O caos social gerado pelo assassinato de George Floyd era esperado, temos que separar o evento em si das consequências da politização do mesmo, grupos Antifa (nome cool para black blocks) sempre querem uma desculpa para causar o terror, vivem disso, são financiados para isso e refletem com suas ações um grande vazio existencial típico das ideologias revolucionárias, claro, não adianta para um deles eu citar Russell Kirk “ Não se melhora o mundo ateando fogo nele” mas ao menos eles deveriam ter noção que suas ações beneficiam quem em tese é o inimigo (Donald Trump) ao menos por um cálculo político-pragmático seus organizadores deveriam ser mais inteligentes, a massa que vai pra rua quebrar tudo e as celebridades do esporte ou cinema que vão rua não tem estudo ou intelecto para isso, nas palavras do grande ator, premiado com o Oscar e astro de filmes como Silêncio dos Inocentes (1991) e Um crime de Mestre ( 2007) “ Actors are pretty much stupid when talking about politics ” (Tradução: Atores são estúpidos falando sobre política). Hopkins entende muito bem qual o seu papel na sociedade e o faz com maestria, o papel das celebridades não é dar palpite sobre o que não entendem, e sim fornecer entretenimento.
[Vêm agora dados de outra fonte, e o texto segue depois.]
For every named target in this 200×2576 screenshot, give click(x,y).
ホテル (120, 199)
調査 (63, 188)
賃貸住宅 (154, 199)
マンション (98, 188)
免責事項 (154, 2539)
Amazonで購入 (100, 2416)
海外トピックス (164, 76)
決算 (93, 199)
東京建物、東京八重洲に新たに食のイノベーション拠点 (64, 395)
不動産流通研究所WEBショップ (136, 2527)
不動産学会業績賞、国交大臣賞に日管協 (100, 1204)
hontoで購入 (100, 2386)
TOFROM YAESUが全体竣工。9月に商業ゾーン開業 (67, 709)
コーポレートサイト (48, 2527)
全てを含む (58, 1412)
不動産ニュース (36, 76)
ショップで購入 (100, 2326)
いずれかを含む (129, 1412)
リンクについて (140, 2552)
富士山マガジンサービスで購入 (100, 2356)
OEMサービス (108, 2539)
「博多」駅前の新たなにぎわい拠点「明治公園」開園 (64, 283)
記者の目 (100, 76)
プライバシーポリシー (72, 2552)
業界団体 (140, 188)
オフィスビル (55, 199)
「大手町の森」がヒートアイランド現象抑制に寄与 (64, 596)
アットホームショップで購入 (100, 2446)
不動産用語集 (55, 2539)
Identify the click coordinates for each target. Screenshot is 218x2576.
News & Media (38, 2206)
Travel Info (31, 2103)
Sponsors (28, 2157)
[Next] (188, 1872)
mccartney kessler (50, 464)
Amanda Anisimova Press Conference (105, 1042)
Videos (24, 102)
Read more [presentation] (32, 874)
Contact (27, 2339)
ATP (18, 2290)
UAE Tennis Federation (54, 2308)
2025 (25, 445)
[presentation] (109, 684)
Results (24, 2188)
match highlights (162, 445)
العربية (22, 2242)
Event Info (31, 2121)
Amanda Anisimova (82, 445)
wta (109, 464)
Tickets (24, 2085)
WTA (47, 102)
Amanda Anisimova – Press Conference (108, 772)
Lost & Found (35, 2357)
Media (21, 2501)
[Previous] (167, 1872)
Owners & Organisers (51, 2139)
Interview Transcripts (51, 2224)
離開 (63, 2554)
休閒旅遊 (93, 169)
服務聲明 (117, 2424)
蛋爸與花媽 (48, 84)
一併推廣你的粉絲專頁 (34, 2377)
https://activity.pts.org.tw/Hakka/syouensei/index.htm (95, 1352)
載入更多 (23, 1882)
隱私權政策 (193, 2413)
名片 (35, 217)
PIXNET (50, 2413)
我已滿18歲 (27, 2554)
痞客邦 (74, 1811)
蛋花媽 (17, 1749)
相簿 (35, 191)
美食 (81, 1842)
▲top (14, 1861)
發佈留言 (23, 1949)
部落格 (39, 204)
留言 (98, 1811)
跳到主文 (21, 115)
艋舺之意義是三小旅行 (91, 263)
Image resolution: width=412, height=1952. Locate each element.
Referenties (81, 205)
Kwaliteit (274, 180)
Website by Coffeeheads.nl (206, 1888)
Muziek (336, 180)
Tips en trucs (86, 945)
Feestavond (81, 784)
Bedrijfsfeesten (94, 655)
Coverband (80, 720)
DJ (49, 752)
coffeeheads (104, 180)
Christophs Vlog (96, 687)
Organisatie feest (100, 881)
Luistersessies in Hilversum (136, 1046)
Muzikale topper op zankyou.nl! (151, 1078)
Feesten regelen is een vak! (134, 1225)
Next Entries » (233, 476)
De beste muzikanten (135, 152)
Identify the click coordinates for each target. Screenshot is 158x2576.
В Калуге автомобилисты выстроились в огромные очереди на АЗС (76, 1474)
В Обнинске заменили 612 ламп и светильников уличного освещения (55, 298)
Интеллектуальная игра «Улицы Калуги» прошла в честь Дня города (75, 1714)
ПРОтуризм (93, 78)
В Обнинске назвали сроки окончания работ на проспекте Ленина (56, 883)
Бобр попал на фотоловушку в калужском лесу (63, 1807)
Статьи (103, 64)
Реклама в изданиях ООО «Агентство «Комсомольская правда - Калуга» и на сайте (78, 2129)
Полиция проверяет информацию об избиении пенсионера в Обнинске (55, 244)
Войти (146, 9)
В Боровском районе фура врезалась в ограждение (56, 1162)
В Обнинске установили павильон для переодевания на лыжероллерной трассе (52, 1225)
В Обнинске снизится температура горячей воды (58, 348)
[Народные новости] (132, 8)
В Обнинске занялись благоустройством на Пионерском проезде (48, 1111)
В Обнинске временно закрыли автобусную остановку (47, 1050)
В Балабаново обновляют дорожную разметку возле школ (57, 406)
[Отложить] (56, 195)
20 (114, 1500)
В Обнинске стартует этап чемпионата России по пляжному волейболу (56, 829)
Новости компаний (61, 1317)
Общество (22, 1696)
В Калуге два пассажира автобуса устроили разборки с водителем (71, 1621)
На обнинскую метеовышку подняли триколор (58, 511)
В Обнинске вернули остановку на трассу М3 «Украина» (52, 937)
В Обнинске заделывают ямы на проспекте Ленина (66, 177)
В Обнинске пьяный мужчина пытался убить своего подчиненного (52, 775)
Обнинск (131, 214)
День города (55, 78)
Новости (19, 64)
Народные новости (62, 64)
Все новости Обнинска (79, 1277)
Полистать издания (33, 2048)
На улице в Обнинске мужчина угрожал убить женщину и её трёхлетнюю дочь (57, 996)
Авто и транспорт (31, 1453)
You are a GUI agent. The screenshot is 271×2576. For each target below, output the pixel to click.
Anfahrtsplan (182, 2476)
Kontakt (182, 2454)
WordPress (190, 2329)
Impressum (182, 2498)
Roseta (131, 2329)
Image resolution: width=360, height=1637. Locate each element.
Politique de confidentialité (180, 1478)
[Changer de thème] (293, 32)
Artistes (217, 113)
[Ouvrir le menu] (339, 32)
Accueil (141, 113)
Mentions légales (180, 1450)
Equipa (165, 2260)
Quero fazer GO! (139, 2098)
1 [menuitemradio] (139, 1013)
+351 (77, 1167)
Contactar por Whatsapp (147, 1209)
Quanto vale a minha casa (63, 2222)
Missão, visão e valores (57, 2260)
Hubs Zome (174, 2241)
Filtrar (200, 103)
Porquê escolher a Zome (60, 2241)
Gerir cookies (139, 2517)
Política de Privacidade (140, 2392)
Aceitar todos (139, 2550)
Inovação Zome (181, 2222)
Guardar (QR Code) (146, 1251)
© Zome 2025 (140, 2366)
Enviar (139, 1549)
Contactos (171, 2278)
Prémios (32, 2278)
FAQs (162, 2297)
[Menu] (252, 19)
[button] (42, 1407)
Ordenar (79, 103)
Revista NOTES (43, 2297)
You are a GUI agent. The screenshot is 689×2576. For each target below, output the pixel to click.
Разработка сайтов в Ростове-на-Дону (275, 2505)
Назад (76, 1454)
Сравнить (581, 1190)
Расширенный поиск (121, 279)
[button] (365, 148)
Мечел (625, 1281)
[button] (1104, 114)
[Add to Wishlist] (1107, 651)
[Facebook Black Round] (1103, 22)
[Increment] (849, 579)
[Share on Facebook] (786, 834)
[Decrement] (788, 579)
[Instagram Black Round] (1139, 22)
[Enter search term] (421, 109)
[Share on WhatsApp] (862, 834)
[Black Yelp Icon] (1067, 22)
Sobre o caso em si, o que houve foi um assassinato sim, Derek Chauvin, o canalha usando a farda da polícia cometeu abuso de autoridade e por mim mereceria até o corredor da morte, Floyd cometeu um crime sim, usou dinheiro falso para fazer uma compra. Quando a polícia chegou no local Floyd foi algemado, não estava em fuga, não era ameaça, não oferecia resistência alguma, o policial que envergonha a farda o assassinou a sangue frio, mas só suponhamos que a situação fosse ao contrário… um policial negro fazendo isso com um prisioneiro branco… Haveria politização do fato?
Ao responder essa pergunta podemos perceber claramente a hipocrisia dos chamados “anti-fascistas”, a minha reação seria a mesma independemente de quem fosse a vítima e quem fosse o agressor, a deles não, porque para a esquerda identitária vidas negras importam somente se puderem ser instrumentalizadas para algum benefício político, esse é o Modus Operandi da esquerda identitária, faço questão de incluir o termo identitário porque vários da linha tradicional chamada de trabalhista não compactuam com os saques, os motins e a destruição ao patrimônio público e privado. A escola elitista de ciência política explica esse Modus Operandi da seguinte maneira, quando se tem uma minoria, qualquer uma, se busca capitalizar politicamente em cima delas visando uma vitória parlamentar, é por isso que a ala New left do partido democrata mantém relações com os movimentos “anti-fascistas”, os políticos e os líderes desses movimentos tem objetivos que divergem da massa que segue o rebanho, é interessante notar que os “manifestantes” pouco se importaram com os apelos do próprio irmão de George Floyd que não usassem a memória dele para causar destruição, queimaram uma estátua de Mahatma Gandhi na embaixada da índia, aqui a ironia fica ainda mais evidente, como Gandhi conseguiu a indepêndencia indiana mesmo? Foi matando idosos? Assassinando policiais? Agredindo lojistas? Ou com desobediência civil e pacífica? Outra ironia fantástica é deturpar o legado de Martin Luther King, como se o mesmo defendesse o caos como saída para a questão dos direitos civis nos anos 60. King era um pastor protestante e republicano, duas coisas que essa turma identitária odeia. King nunca apoiou o que covardemente estão dizendo que ele apoiava. A verdade precisa prevalecer sobre a utilidade das narrativas políticas.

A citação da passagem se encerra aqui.